• What is expected: An exact reprint of all the records is the expected answer.
(Beginning of Data)
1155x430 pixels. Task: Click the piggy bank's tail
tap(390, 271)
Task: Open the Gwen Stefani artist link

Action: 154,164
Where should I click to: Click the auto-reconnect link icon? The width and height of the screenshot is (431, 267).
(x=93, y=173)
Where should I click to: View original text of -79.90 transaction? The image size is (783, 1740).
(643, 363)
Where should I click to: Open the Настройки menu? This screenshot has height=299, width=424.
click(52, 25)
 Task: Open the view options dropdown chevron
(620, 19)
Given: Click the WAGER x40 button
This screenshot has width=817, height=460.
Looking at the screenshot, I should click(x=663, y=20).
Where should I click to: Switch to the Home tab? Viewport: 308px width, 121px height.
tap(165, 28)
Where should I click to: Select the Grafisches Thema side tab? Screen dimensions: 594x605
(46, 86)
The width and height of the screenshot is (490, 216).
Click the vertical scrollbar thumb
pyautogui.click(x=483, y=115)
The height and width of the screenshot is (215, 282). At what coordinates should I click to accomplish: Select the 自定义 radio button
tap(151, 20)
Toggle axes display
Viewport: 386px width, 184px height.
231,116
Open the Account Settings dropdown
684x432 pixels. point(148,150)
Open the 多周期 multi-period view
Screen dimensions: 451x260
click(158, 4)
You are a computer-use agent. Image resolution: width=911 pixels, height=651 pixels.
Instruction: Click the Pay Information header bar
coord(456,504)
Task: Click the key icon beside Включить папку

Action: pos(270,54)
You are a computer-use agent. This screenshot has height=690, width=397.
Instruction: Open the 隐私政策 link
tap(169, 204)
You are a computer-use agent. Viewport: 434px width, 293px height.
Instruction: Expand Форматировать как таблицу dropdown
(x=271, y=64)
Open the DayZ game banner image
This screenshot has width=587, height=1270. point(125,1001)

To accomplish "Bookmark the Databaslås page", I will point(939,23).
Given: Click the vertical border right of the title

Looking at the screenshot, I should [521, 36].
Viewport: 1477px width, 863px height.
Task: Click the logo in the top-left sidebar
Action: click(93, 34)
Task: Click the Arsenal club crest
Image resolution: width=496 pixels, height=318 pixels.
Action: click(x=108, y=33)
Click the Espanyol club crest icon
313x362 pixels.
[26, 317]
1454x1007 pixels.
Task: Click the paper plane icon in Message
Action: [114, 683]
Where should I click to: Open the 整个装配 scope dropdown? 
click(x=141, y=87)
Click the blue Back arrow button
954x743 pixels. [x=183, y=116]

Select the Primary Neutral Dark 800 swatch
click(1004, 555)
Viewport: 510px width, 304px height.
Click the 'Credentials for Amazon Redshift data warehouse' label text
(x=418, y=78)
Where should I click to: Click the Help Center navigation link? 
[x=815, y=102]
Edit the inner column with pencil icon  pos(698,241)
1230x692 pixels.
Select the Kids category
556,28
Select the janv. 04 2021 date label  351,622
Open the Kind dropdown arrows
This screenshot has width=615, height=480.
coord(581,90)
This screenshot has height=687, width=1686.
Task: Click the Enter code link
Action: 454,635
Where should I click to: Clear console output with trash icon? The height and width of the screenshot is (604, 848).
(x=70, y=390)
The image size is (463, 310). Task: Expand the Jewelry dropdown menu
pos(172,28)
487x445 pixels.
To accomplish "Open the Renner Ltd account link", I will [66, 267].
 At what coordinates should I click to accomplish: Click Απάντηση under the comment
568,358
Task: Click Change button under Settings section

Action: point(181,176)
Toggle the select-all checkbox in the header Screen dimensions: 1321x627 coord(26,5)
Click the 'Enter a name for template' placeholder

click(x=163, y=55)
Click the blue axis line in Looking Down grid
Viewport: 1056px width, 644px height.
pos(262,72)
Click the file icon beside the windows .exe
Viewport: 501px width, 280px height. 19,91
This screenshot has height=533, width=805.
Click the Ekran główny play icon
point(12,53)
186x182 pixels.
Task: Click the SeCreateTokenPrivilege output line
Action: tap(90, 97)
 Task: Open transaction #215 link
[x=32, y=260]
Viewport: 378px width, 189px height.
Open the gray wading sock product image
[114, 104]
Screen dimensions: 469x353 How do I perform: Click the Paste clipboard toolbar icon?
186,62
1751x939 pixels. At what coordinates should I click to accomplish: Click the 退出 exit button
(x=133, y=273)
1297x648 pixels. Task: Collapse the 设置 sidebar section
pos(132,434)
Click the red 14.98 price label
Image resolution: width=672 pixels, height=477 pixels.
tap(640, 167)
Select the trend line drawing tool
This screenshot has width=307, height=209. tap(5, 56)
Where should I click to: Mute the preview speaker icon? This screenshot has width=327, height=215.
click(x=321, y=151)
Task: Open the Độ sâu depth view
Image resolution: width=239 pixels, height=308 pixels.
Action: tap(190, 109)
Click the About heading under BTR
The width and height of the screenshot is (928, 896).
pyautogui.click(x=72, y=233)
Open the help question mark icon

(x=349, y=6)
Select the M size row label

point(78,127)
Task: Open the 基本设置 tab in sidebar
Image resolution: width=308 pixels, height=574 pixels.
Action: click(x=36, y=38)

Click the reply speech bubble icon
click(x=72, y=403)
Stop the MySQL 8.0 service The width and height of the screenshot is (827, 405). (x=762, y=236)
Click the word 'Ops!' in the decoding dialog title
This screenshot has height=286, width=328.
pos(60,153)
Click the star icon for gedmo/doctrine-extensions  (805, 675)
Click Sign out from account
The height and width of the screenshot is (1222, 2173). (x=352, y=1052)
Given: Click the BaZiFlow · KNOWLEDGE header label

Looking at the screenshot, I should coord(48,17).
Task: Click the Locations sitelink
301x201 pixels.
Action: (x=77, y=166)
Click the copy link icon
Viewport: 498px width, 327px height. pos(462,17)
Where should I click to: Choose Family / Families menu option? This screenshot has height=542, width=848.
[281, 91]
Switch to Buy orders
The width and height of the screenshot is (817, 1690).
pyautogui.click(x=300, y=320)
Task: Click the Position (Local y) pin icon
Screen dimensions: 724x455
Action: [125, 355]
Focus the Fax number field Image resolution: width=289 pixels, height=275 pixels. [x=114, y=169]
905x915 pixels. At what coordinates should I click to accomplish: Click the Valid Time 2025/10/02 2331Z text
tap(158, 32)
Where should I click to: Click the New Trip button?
(End of Data)
• Result below:
1155x430 pixels. Task: Click the piggy bank's tail
tap(390, 271)
Task: Open the Gwen Stefani artist link

Action: 154,164
Where should I click to: Click the auto-reconnect link icon? The width and height of the screenshot is (431, 267).
(x=93, y=173)
Where should I click to: View original text of -79.90 transaction? The image size is (783, 1740).
(643, 363)
Where should I click to: Open the Настройки menu? This screenshot has height=299, width=424.
click(52, 25)
 Task: Open the view options dropdown chevron
(620, 19)
Given: Click the WAGER x40 button
This screenshot has width=817, height=460.
Looking at the screenshot, I should click(x=663, y=20).
Where should I click to: Switch to the Home tab? Viewport: 308px width, 121px height.
tap(165, 28)
Where should I click to: Select the Grafisches Thema side tab? Screen dimensions: 594x605
(46, 86)
The width and height of the screenshot is (490, 216).
Click the vertical scrollbar thumb
pyautogui.click(x=483, y=115)
The height and width of the screenshot is (215, 282). At what coordinates should I click to accomplish: Select the 自定义 radio button
tap(151, 20)
Toggle axes display
Viewport: 386px width, 184px height.
231,116
Open the Account Settings dropdown
684x432 pixels. point(148,150)
Open the 多周期 multi-period view
Screen dimensions: 451x260
click(158, 4)
You are a computer-use agent. Image resolution: width=911 pixels, height=651 pixels.
Instruction: Click the Pay Information header bar
coord(456,504)
Task: Click the key icon beside Включить папку

Action: pos(270,54)
You are a computer-use agent. This screenshot has height=690, width=397.
Instruction: Open the 隐私政策 link
tap(169, 204)
You are a computer-use agent. Viewport: 434px width, 293px height.
Instruction: Expand Форматировать как таблицу dropdown
(x=271, y=64)
Open the DayZ game banner image
This screenshot has width=587, height=1270. point(125,1001)

To accomplish "Bookmark the Databaslås page", I will point(939,23).
Given: Click the vertical border right of the title

Looking at the screenshot, I should [521, 36].
Viewport: 1477px width, 863px height.
Task: Click the logo in the top-left sidebar
Action: click(93, 34)
Task: Click the Arsenal club crest
Image resolution: width=496 pixels, height=318 pixels.
Action: click(x=108, y=33)
Click the Espanyol club crest icon
313x362 pixels.
[26, 317]
1454x1007 pixels.
Task: Click the paper plane icon in Message
Action: [114, 683]
Where should I click to: Open the 整个装配 scope dropdown? 
click(x=141, y=87)
Click the blue Back arrow button
954x743 pixels. [x=183, y=116]

Select the Primary Neutral Dark 800 swatch
click(1004, 555)
Viewport: 510px width, 304px height.
Click the 'Credentials for Amazon Redshift data warehouse' label text
(x=418, y=78)
Where should I click to: Click the Help Center navigation link? 
[x=815, y=102]
Edit the inner column with pencil icon  pos(698,241)
1230x692 pixels.
Select the Kids category
556,28
Select the janv. 04 2021 date label  351,622
Open the Kind dropdown arrows
This screenshot has width=615, height=480.
coord(581,90)
This screenshot has height=687, width=1686.
Task: Click the Enter code link
Action: 454,635
Where should I click to: Clear console output with trash icon? The height and width of the screenshot is (604, 848).
(x=70, y=390)
The image size is (463, 310). Task: Expand the Jewelry dropdown menu
pos(172,28)
487x445 pixels.
To accomplish "Open the Renner Ltd account link", I will [66, 267].
 At what coordinates should I click to accomplish: Click Απάντηση under the comment
568,358
Task: Click Change button under Settings section

Action: point(181,176)
Toggle the select-all checkbox in the header Screen dimensions: 1321x627 coord(26,5)
Click the 'Enter a name for template' placeholder

click(x=163, y=55)
Click the blue axis line in Looking Down grid
Viewport: 1056px width, 644px height.
pos(262,72)
Click the file icon beside the windows .exe
Viewport: 501px width, 280px height. 19,91
This screenshot has height=533, width=805.
Click the Ekran główny play icon
point(12,53)
186x182 pixels.
Task: Click the SeCreateTokenPrivilege output line
Action: tap(90, 97)
 Task: Open transaction #215 link
[x=32, y=260]
Viewport: 378px width, 189px height.
Open the gray wading sock product image
[114, 104]
Screen dimensions: 469x353 How do I perform: Click the Paste clipboard toolbar icon?
186,62
1751x939 pixels. At what coordinates should I click to accomplish: Click the 退出 exit button
(x=133, y=273)
1297x648 pixels. Task: Collapse the 设置 sidebar section
pos(132,434)
Click the red 14.98 price label
Image resolution: width=672 pixels, height=477 pixels.
tap(640, 167)
Select the trend line drawing tool
This screenshot has width=307, height=209. tap(5, 56)
Where should I click to: Mute the preview speaker icon? This screenshot has width=327, height=215.
click(x=321, y=151)
Task: Open the Độ sâu depth view
Image resolution: width=239 pixels, height=308 pixels.
Action: tap(190, 109)
Click the About heading under BTR
The width and height of the screenshot is (928, 896).
pyautogui.click(x=72, y=233)
Open the help question mark icon

(x=349, y=6)
Select the M size row label

point(78,127)
Task: Open the 基本设置 tab in sidebar
Image resolution: width=308 pixels, height=574 pixels.
Action: click(x=36, y=38)

Click the reply speech bubble icon
click(x=72, y=403)
Stop the MySQL 8.0 service The width and height of the screenshot is (827, 405). (x=762, y=236)
Click the word 'Ops!' in the decoding dialog title
This screenshot has height=286, width=328.
pos(60,153)
Click the star icon for gedmo/doctrine-extensions  (805, 675)
Click Sign out from account
The height and width of the screenshot is (1222, 2173). (x=352, y=1052)
Given: Click the BaZiFlow · KNOWLEDGE header label

Looking at the screenshot, I should coord(48,17).
Task: Click the Locations sitelink
301x201 pixels.
Action: (x=77, y=166)
Click the copy link icon
Viewport: 498px width, 327px height. pos(462,17)
Where should I click to: Choose Family / Families menu option? This screenshot has height=542, width=848.
[281, 91]
Switch to Buy orders
The width and height of the screenshot is (817, 1690).
pyautogui.click(x=300, y=320)
Task: Click the Position (Local y) pin icon
Screen dimensions: 724x455
Action: [125, 355]
Focus the Fax number field Image resolution: width=289 pixels, height=275 pixels. [x=114, y=169]
905x915 pixels. At what coordinates should I click to accomplish: Click the Valid Time 2025/10/02 2331Z text
tap(158, 32)
Where should I click to: Click the New Trip button?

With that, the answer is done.